12/06/2018
Reprinted with editing from the Missionary Signal
Breast Cancer Clinic at
Pierre Payen, Haiti By Scott G. Barnes
There is now a Breast Cancer Clinic at the hospital in Pierre Payen, Haiti.
To the best of my knowledge there are only three breast cancer clinics outside of Port au Prince in a country of almost 11 million peope. This one came about through prayer.
I am a retired Hematologist/ Medical Oncologist from a specialty group associated with the Sidney Kimmel Cancer Center of Johns-Hopkins University. When a group from my hometown was planning to go to Haiti in October 2017, I was praying whether I should go. I was at peace the day I left and I felt that was a good sign.
In Pierre Payen, I met Donna Binkley. She and her late husband, Victor, spent years providing medical care for this community through Project Help. After a long discussion about cancer screening in Haiti, we concluded it would be impossible in such an impoverished land.
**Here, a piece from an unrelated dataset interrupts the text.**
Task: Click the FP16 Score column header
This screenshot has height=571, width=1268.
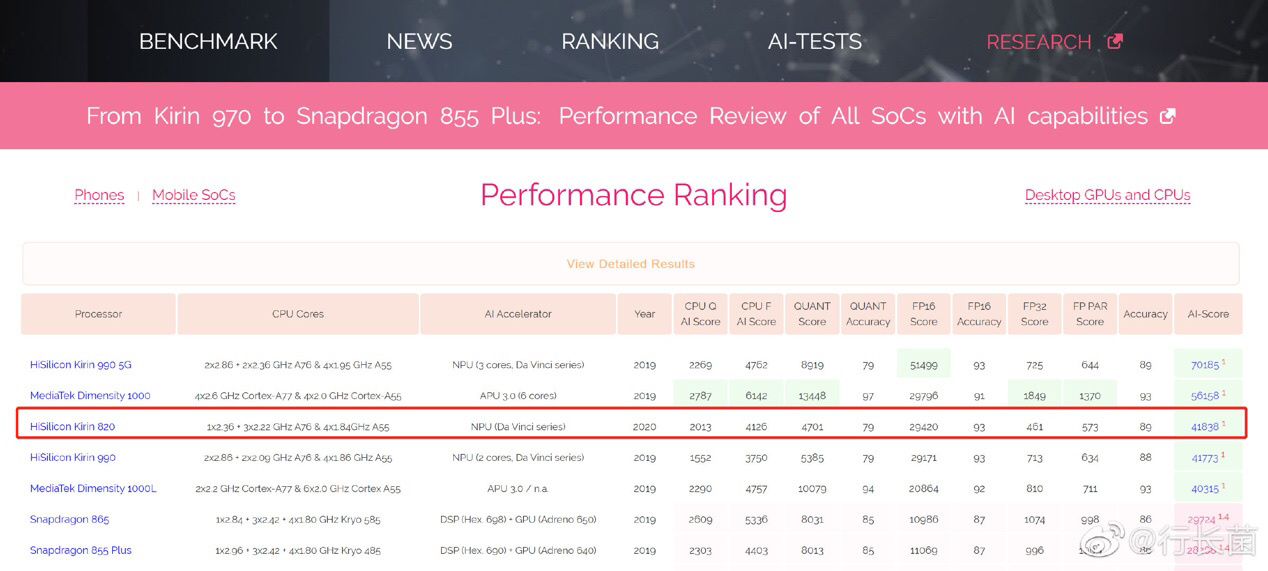Action: pyautogui.click(x=923, y=314)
When I went home, I could not forget our conversation or the huge obstacles to establish cancer screening in Haiti. I frequently prayed about it. Then I began to dream not only of breast cancer screening but therapy, too.
Early January 2018
Since I had spent over 30 years doing research as well as practice I was familiar with establishing new programs. After scouring medical literature, I wrote a 25-page program on the possibility of breast cancer care in Haiti. It dealt not only with therapy but also a strong education program to involve patients and
the healthcare community. I sent my project to some of my former colleagues to see if they agreed that this program was worth pursuing. They confirmed that this was a viable option.
I knew I had to share this with Donna. I sent her a copy of the Tamoxifen
study for Haiti.
Donna was glad she was seated when she opened my email. She shared that she and Victor’s sister Rebekah Binkley Montgomery had been praying for over 6 years that the Lord would send someone to Haiti who was knowledgeable of cancer and its treatment. Then I was glad I was sitting down! To realize that I was being used by God to answer the prayers of others was so very humbling to me.
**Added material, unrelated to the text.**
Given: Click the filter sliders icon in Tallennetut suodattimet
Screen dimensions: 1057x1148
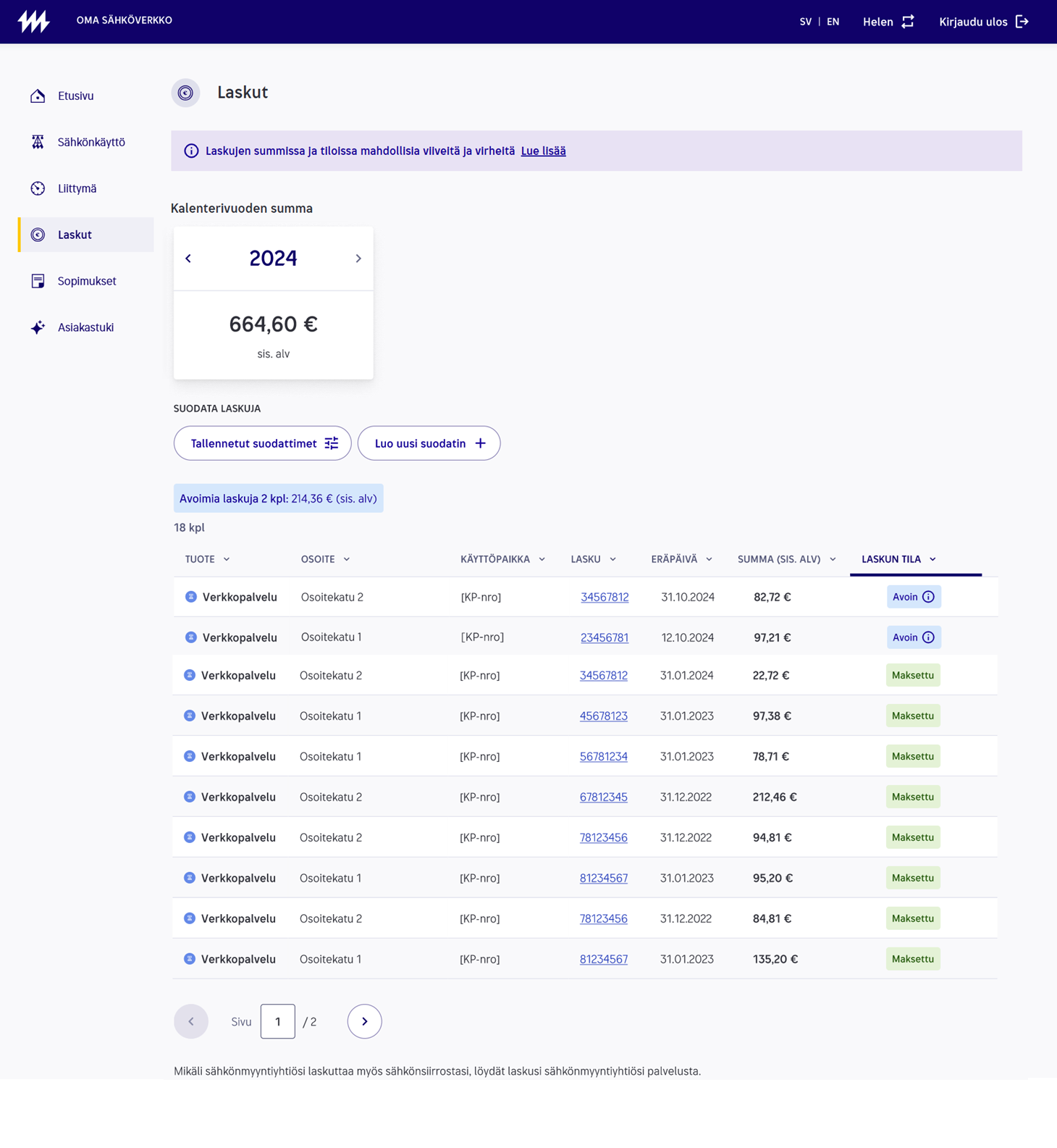Looking at the screenshot, I should click(332, 443).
God has continued to open doors and bless this project in ways I had not imagined. For example:
Dawn VanDervort, RN, serving in Haiti with her husband, Mike, have not only opened their home to me when I go to Haiti 4 or 5 times per year, but she also agreed to serve as the Breast Cancer Coordinator with Nadia Joseph as her assistant. They have a designated cell phone to receive calls from patients as well as physicians desiring to have their patients in the study. They can evaluate the efficiency of therapy and distribute therapy free of charge to patients.
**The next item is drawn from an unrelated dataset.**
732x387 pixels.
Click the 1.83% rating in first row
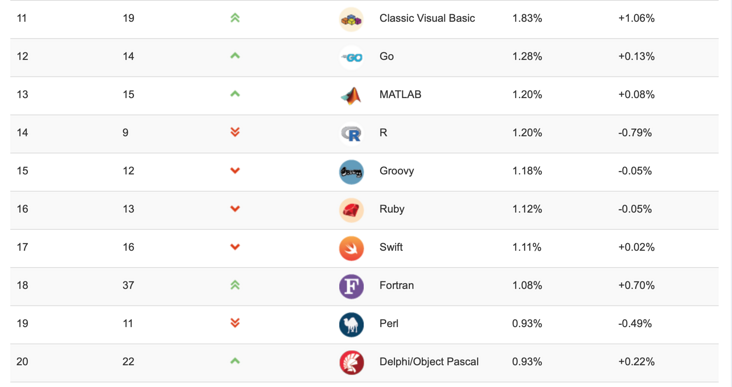[x=527, y=18]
I am in the process of writing grants to fund this work for at least the next five years as well as praying for funds to purchase a mammography unit for the hospital. Several radiologist friends have already agreed to come to Haiti to teach the staff how to operate the unit. We hope to get a digital unit, so we can transmit
the studies back to radiologists to read the mammograms and then, with the push of a button, send a report in French and English back to Haiti.
We are also collaborating with other groups from the US to help with the patients
when they go to Pierre Payen to receive therapy for breast cancer..
There is no end to this story because our God is always at work. I am already seeing opportunities for treatment of other cancers, but I’ll just watch and wait to
see where the Lord wants this to go. And yes, keep on praying. After all, that is how this whole thing got started.